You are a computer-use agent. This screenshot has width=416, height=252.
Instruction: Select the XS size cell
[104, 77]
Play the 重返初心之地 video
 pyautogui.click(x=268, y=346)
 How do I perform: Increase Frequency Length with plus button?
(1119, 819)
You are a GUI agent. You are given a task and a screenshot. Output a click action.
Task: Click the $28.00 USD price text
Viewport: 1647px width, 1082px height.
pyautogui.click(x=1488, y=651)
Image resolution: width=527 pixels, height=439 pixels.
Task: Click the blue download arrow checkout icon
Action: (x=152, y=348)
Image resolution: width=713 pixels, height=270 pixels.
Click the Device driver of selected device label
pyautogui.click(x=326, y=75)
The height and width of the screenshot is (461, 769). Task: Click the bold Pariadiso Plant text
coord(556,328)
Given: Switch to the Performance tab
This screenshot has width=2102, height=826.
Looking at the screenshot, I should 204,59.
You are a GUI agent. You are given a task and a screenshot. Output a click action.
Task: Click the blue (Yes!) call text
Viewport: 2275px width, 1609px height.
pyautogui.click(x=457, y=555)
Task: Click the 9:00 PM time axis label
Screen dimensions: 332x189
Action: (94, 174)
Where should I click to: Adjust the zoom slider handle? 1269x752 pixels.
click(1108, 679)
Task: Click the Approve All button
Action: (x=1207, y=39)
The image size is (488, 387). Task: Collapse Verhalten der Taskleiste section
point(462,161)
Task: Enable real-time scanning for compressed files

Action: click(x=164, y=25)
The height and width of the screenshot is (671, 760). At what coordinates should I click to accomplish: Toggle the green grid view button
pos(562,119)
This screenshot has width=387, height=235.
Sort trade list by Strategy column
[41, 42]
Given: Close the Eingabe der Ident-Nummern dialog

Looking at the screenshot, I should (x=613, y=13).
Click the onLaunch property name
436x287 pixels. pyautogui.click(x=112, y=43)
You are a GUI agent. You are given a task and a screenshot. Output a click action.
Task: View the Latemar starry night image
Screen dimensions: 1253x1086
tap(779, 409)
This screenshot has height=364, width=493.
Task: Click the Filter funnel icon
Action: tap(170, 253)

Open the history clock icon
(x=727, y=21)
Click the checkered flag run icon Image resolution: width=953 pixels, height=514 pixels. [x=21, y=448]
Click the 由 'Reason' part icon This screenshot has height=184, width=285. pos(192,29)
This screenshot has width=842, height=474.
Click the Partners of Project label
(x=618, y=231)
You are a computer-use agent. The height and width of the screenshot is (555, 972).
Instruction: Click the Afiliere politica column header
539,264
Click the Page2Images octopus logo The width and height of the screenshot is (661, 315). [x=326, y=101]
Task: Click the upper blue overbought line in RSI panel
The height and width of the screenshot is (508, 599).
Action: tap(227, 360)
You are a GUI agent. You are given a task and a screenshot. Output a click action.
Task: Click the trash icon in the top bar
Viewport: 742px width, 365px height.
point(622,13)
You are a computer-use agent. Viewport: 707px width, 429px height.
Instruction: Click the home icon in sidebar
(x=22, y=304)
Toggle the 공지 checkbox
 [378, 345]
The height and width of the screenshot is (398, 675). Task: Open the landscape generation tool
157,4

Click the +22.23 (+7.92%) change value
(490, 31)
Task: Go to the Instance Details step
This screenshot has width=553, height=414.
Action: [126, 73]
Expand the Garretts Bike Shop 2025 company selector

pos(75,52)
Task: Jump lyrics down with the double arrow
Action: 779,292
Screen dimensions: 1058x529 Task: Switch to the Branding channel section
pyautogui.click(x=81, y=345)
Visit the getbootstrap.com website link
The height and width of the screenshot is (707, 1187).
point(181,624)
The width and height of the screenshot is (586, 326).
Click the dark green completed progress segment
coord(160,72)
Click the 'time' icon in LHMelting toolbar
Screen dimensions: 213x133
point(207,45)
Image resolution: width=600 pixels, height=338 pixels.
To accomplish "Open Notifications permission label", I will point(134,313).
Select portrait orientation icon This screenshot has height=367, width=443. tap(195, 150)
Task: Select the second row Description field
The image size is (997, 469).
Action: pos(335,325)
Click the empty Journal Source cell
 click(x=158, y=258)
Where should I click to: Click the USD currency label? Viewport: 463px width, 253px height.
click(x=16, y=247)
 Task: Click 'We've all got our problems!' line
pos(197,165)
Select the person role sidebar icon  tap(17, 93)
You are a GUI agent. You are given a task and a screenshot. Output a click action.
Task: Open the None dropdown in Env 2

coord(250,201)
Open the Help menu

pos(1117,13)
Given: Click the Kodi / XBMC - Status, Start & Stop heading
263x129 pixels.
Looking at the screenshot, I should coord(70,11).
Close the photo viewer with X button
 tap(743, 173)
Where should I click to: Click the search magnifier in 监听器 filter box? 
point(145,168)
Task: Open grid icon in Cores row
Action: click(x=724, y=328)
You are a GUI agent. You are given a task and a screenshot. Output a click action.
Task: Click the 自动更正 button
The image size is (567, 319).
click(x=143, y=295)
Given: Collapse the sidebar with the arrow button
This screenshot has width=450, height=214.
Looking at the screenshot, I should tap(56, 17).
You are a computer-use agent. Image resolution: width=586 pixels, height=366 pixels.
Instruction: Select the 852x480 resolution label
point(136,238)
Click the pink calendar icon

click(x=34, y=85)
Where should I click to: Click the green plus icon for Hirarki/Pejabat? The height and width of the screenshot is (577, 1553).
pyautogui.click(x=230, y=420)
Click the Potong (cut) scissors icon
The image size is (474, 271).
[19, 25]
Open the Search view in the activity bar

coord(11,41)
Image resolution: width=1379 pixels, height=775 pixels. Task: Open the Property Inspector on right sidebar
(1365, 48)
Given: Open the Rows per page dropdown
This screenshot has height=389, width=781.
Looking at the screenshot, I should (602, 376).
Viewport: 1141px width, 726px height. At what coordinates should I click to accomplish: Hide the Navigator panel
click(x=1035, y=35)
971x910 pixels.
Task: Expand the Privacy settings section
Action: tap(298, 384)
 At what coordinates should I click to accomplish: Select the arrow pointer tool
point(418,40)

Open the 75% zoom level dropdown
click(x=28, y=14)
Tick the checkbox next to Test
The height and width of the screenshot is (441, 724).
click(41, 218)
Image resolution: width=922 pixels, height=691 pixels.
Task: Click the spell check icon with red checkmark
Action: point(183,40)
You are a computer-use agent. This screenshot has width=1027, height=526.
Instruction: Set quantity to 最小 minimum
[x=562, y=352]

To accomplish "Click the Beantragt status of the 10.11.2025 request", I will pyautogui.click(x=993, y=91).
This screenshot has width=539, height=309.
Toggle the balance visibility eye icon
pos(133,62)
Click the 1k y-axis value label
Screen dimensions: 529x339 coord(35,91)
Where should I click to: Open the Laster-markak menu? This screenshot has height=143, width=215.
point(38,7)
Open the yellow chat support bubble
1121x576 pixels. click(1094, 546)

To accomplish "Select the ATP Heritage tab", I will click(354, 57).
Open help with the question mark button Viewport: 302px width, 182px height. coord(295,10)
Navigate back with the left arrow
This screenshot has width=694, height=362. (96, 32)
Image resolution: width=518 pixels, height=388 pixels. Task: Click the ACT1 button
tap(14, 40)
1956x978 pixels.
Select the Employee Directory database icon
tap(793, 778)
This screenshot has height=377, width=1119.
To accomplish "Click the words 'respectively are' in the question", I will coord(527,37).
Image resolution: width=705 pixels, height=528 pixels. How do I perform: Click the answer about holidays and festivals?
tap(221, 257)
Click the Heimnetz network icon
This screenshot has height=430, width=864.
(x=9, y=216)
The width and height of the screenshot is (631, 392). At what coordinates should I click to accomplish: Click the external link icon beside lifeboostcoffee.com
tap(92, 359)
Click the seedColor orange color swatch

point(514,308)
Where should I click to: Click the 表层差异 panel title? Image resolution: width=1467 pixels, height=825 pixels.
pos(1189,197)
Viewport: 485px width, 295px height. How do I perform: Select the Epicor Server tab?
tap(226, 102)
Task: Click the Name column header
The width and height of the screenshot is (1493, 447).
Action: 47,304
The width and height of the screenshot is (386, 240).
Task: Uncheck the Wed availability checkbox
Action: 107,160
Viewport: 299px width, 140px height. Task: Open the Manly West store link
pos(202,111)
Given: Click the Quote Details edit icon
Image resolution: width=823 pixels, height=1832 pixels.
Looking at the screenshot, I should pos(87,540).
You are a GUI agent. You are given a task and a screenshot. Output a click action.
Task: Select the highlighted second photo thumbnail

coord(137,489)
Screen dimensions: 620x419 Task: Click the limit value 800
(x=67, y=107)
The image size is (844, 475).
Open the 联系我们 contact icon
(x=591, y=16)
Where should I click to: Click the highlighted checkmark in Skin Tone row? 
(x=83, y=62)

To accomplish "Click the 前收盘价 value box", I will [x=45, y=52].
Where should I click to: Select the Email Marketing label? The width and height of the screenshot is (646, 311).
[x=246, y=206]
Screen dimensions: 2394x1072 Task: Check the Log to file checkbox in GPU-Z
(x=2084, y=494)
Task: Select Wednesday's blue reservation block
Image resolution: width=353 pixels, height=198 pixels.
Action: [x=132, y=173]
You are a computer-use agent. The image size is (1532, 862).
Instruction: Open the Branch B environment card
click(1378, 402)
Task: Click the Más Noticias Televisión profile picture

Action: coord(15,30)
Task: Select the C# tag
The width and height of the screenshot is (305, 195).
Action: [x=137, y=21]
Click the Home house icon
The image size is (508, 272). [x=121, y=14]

TASK TO COMPLETE
Count the lines of the records that contain the string "value" and give only that number.

RESULT OF THE TASK
4